## TASK DETAILS
In the material below, pictures must be dropped. Repeat exactly, and only, the lines from the line with "1415x796 pixels. Task: Click" to the line with "Image resolution: width=1011", both ends included.

^^^^^^^^^^^^^^^^

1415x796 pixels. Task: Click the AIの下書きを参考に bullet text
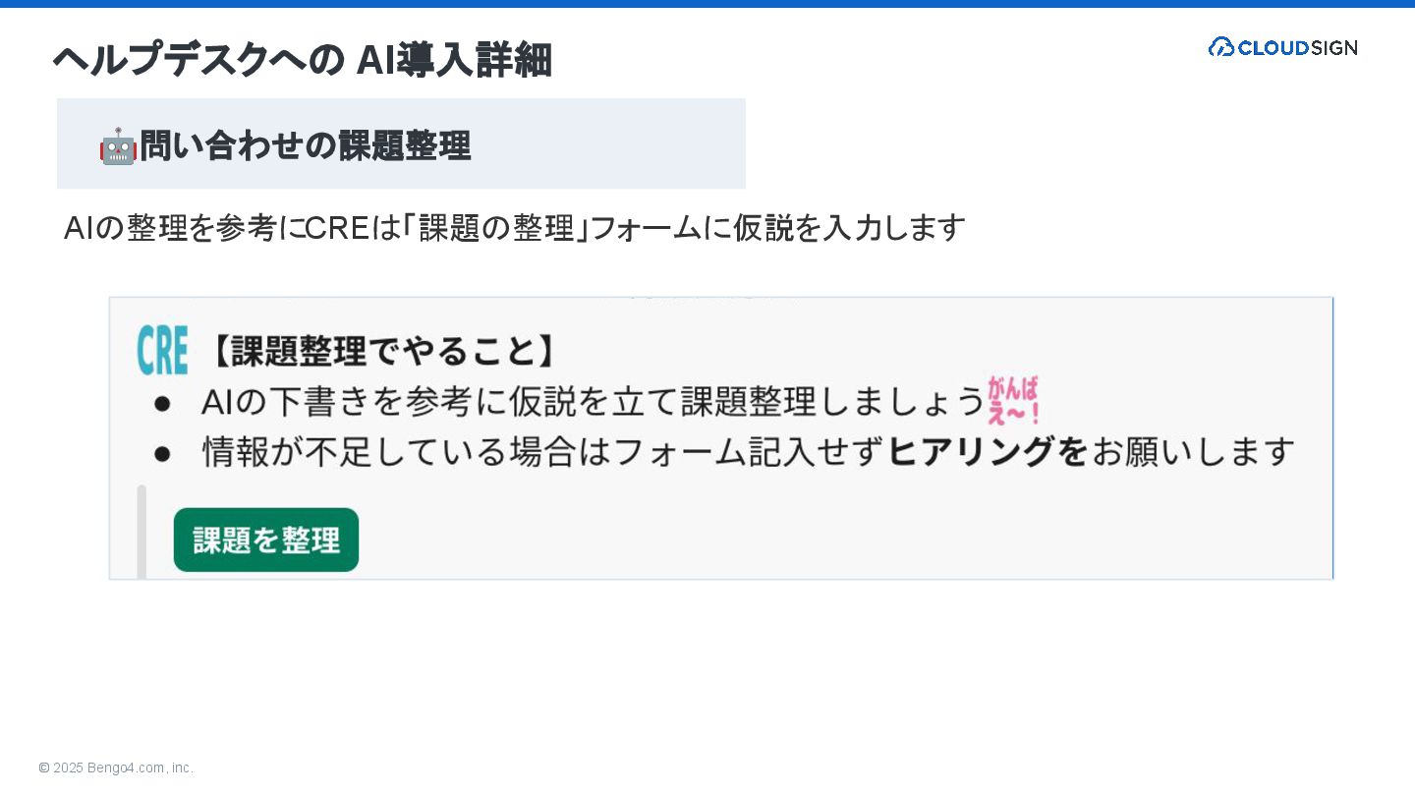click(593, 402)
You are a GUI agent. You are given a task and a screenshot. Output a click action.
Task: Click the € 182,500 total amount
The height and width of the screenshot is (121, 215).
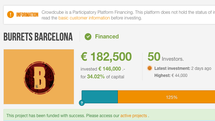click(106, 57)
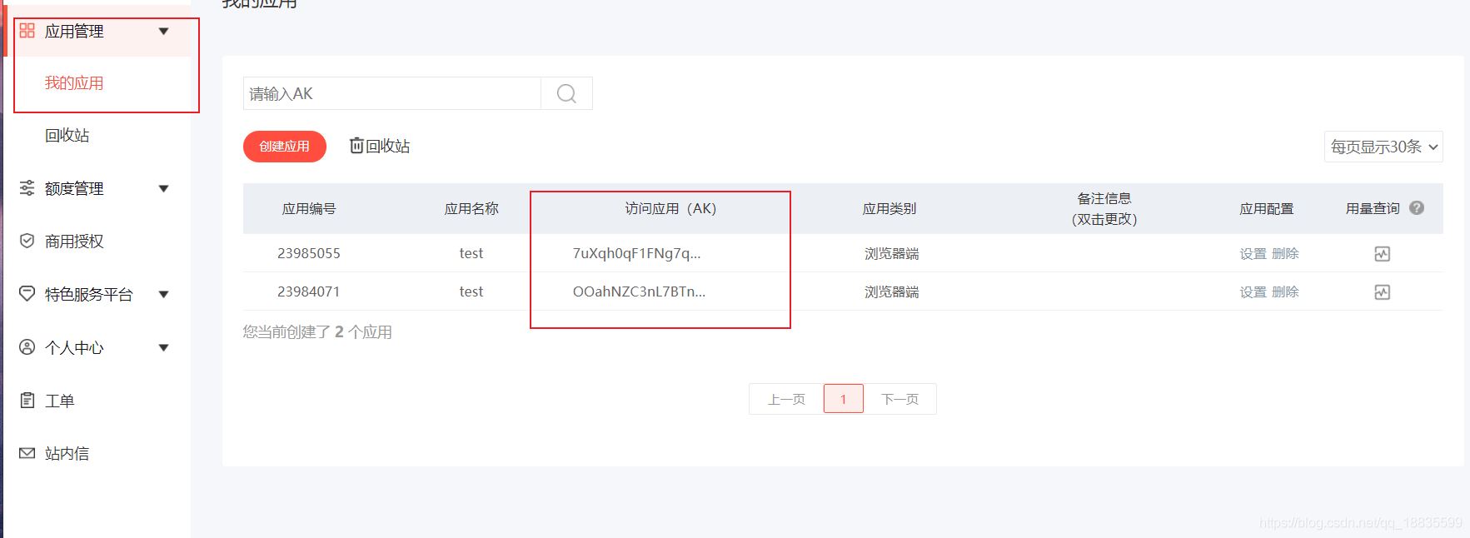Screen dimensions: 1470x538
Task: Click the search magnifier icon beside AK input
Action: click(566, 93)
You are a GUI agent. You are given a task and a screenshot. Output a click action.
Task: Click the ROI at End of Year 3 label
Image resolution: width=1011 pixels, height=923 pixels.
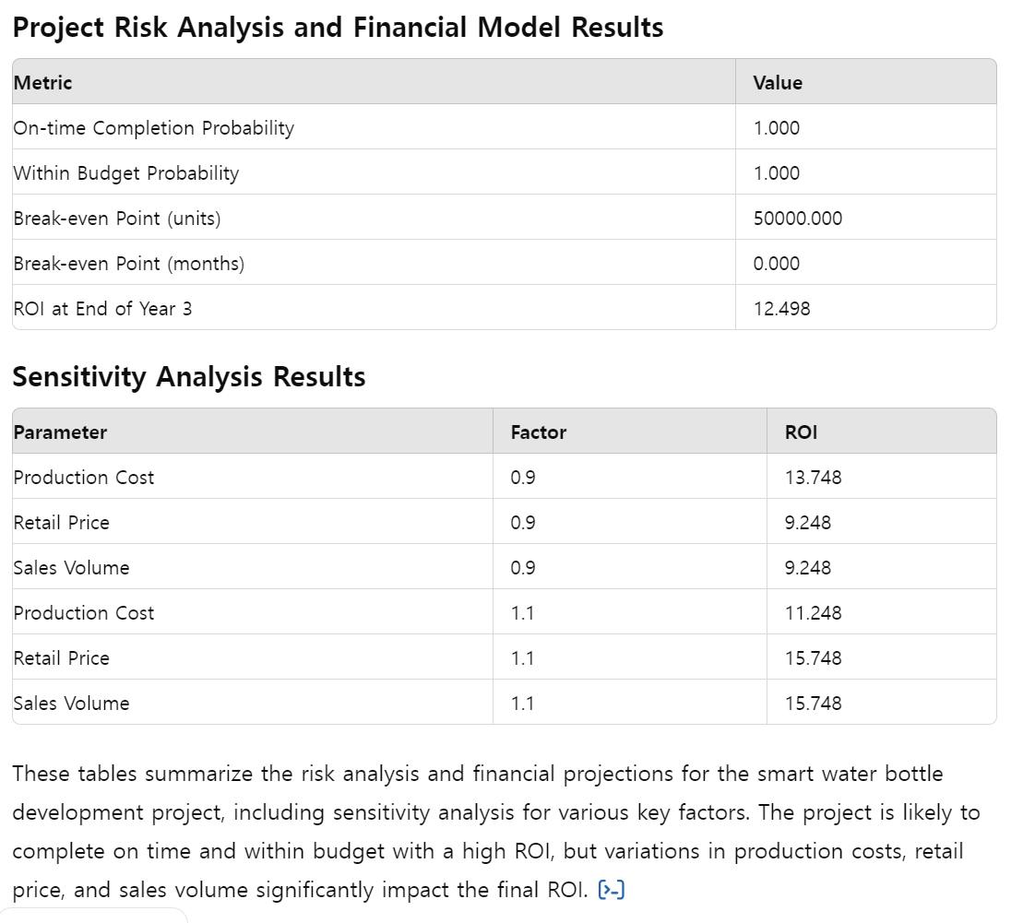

^^^^^^^^^^^^^^^^

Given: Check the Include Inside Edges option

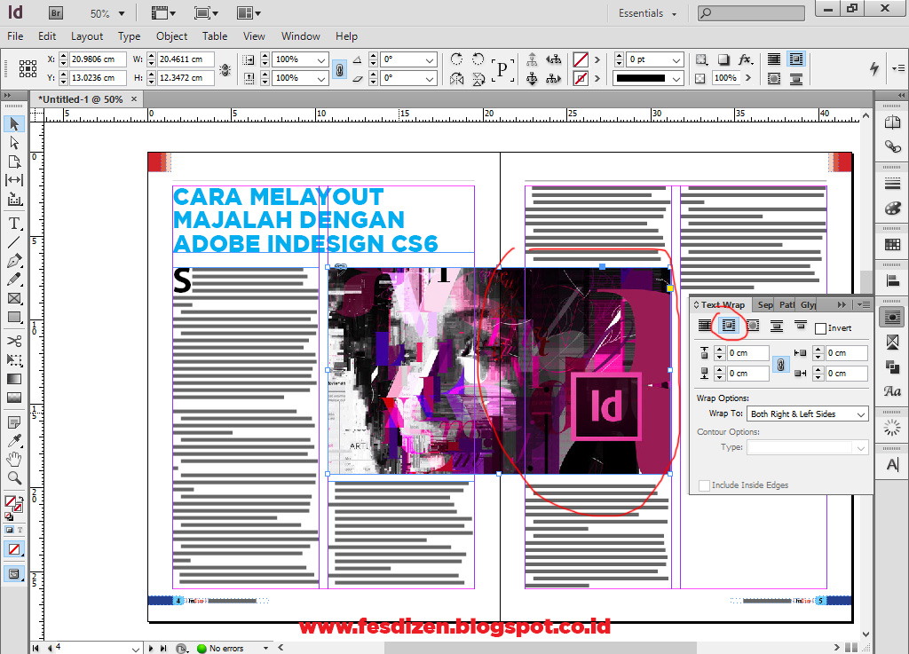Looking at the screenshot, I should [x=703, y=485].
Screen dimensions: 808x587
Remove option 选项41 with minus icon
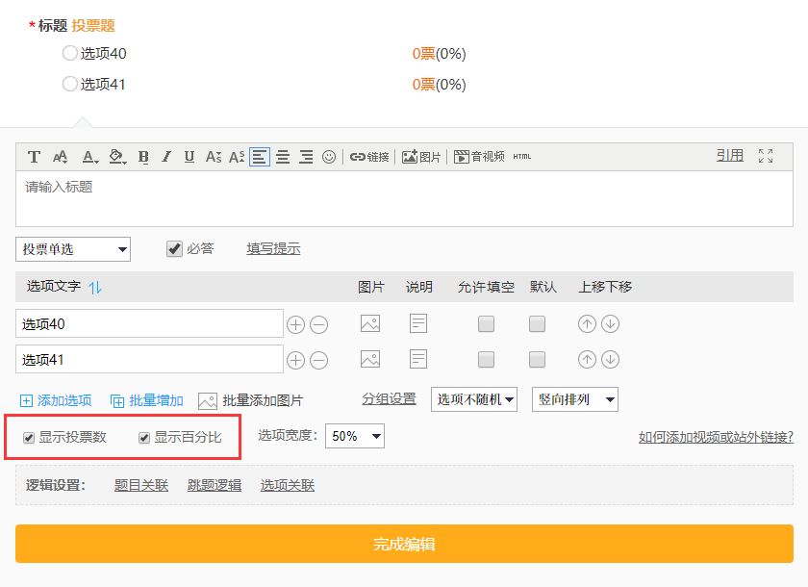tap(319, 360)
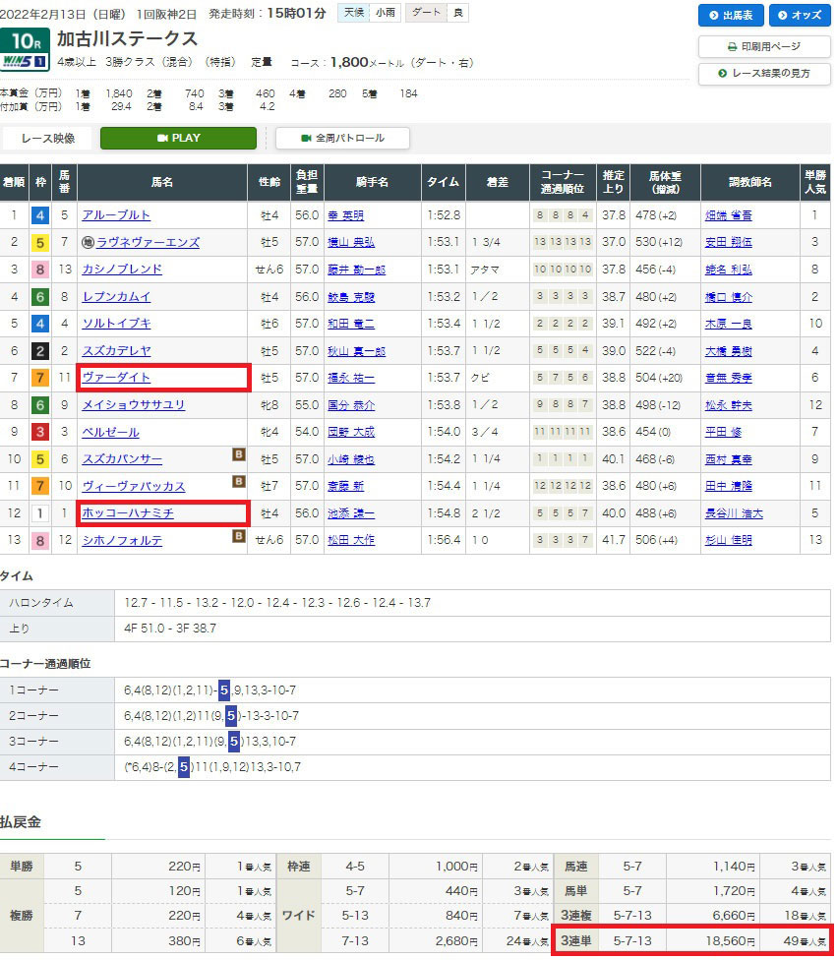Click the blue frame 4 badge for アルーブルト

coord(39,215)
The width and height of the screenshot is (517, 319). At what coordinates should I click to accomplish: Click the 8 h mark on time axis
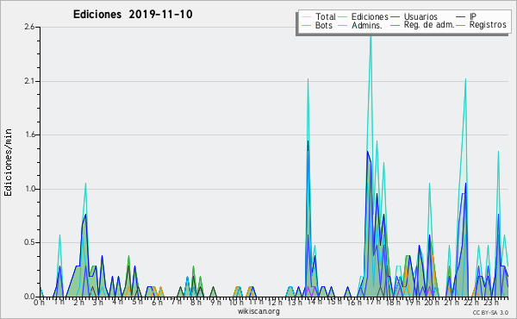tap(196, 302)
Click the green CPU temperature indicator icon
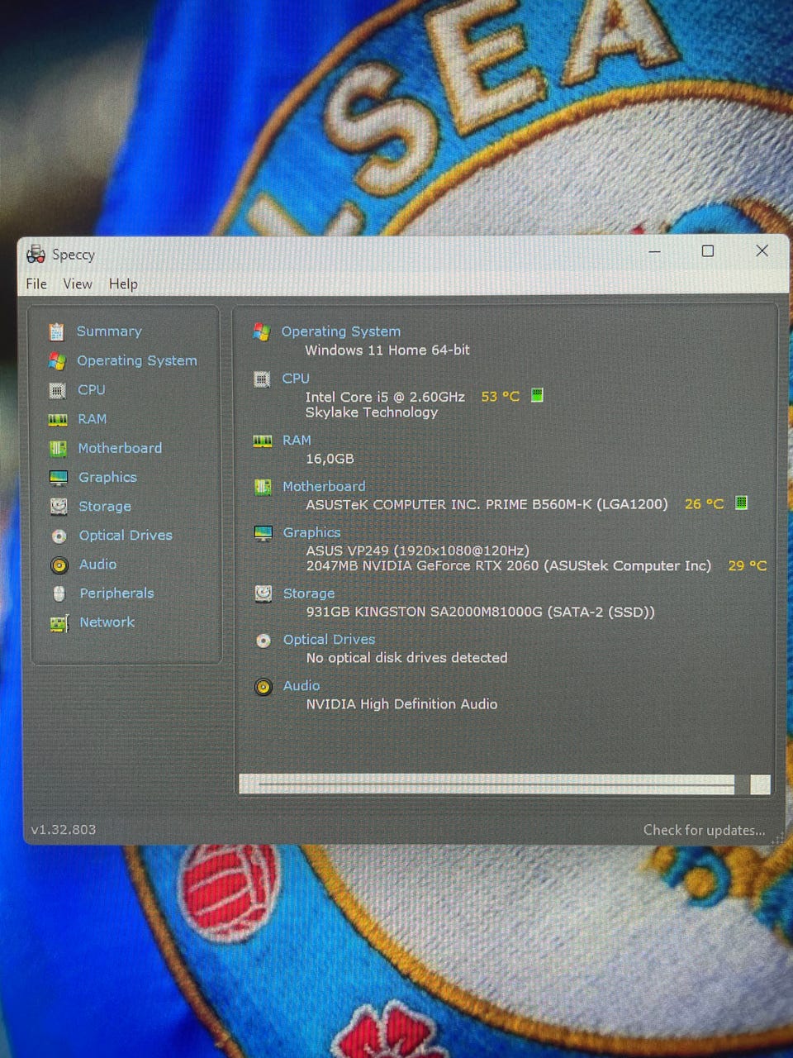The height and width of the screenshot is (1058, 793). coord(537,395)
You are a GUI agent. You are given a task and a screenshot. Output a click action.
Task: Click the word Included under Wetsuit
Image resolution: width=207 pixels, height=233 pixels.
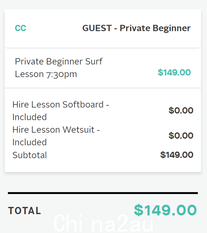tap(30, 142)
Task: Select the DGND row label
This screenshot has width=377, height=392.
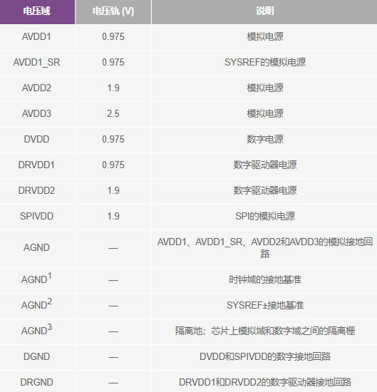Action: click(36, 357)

^^^^^^^^^^^^^^^^

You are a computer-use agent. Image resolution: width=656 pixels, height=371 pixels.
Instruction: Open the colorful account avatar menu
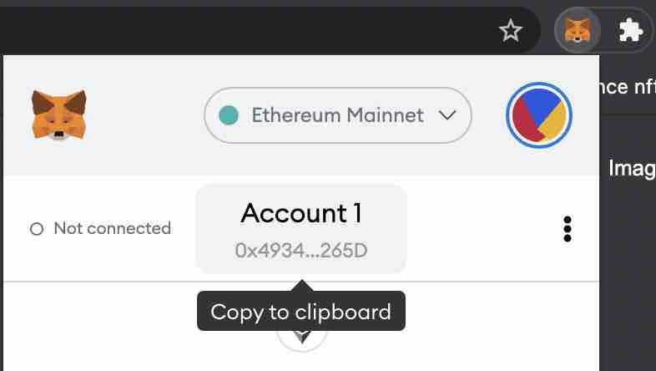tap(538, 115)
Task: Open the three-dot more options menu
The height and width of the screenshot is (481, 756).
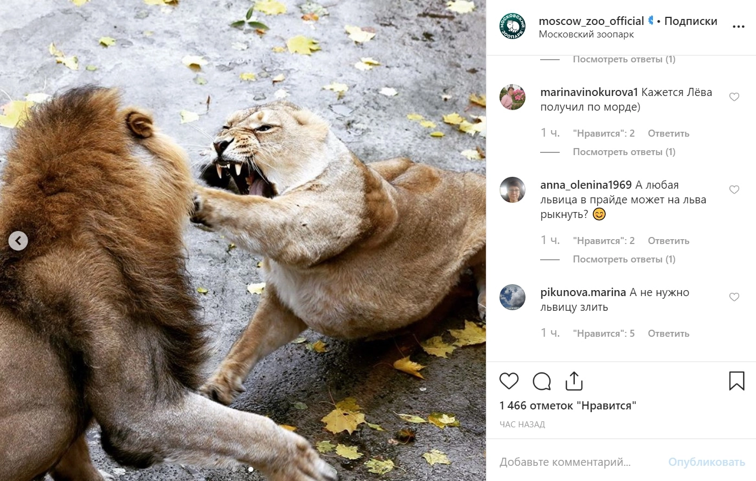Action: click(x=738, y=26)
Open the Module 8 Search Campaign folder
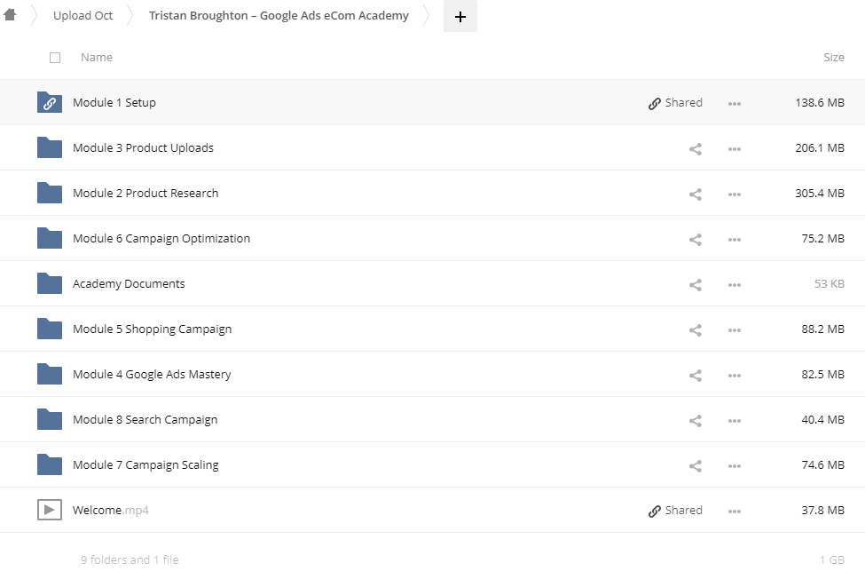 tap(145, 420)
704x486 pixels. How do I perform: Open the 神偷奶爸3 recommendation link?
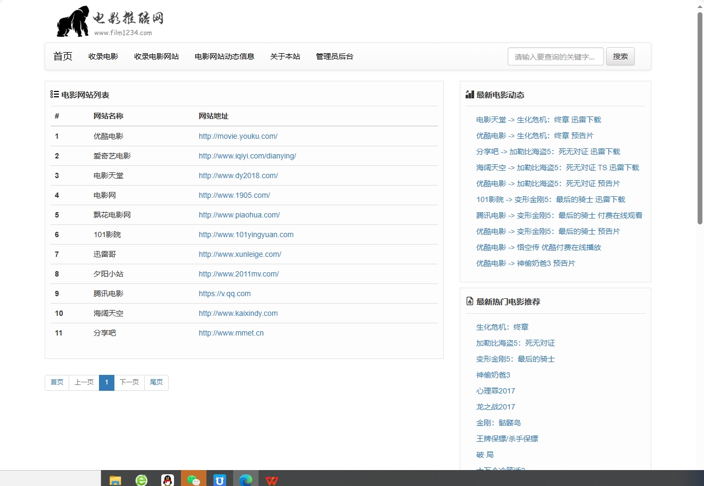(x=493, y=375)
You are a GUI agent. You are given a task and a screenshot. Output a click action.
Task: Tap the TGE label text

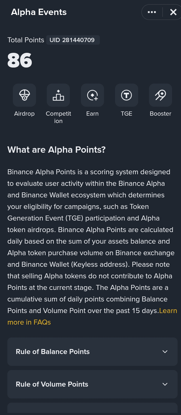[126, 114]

^^^^^^^^^^^^^^^^

## EXPECTED ANSWER
1415x796 pixels. Task: Click the AIの下書きを参考に bullet text
click(593, 402)
You are a GUI agent. You are given a task and a screenshot. Output a click action.
Task: Click the € 182,500 total amount
The height and width of the screenshot is (121, 215).
click(106, 57)
Screen dimensions: 1470x538
Task: Click the search magnifier icon beside AK input
Action: click(566, 93)
You are a GUI agent. You are given a task and a screenshot. Output a click action.
Task: Click the ROI at End of Year 3 label
Image resolution: width=1011 pixels, height=923 pixels.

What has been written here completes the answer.